# Pre Sear on An Eye of Round?



## EdN (Feb 21, 2022)

Am new to this method of cooking...Have done a couple of Chops and steaks so far...

Can I season, presear, then bag and Sous Vide?   5 Lb roast

Super hot oven for a short sear, or pan?


----------



## dirtsailor2003 (Feb 21, 2022)

When cooking roasts one reason you sear then cook is to lock in the juices.

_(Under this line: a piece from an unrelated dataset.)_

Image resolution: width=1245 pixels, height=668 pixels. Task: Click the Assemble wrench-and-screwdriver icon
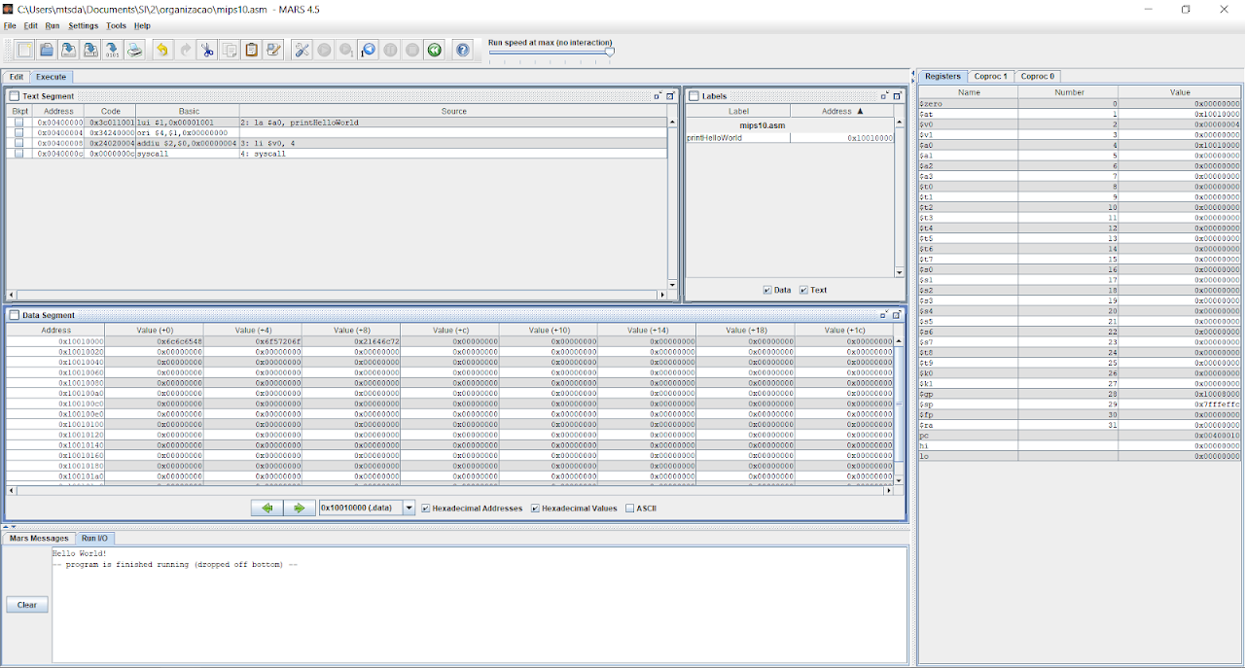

With Sous Vide since you’re cooking in a sealed bag you’re cooking in the juices so pre-searing isn’t really needed.


----------



## chopsaw (Feb 21, 2022)

EdN said:


> Can I season, presear, then bag and Sous Vide? 5 Lb roast


Sure . If that's how you want to do it .  Try both ways and see what you like best . 


EdN said:


> Super hot oven for a short sear, or pan?


Pan .


----------



## Bearcarver (Feb 21, 2022)

I like to sear mine after SV, if I sear at all.
Some say they sear it first to kill any Cooties that may be on the surface, before the nice long warm bath.

Bear


----------



## sandyut (Feb 21, 2022)

I definitely like to sear after as well,  not sure how it would turn out preseared.  Seared and then cooking in a bag of juices seams like it would kinda undo (for lack of a better term) the sear.


----------



## Brokenhandle (Feb 21, 2022)

I would agree with searing after...but I like the idea of doing both ways to see which way you prefer! Take pics and let us know your results and thoughts. 

Ryan


----------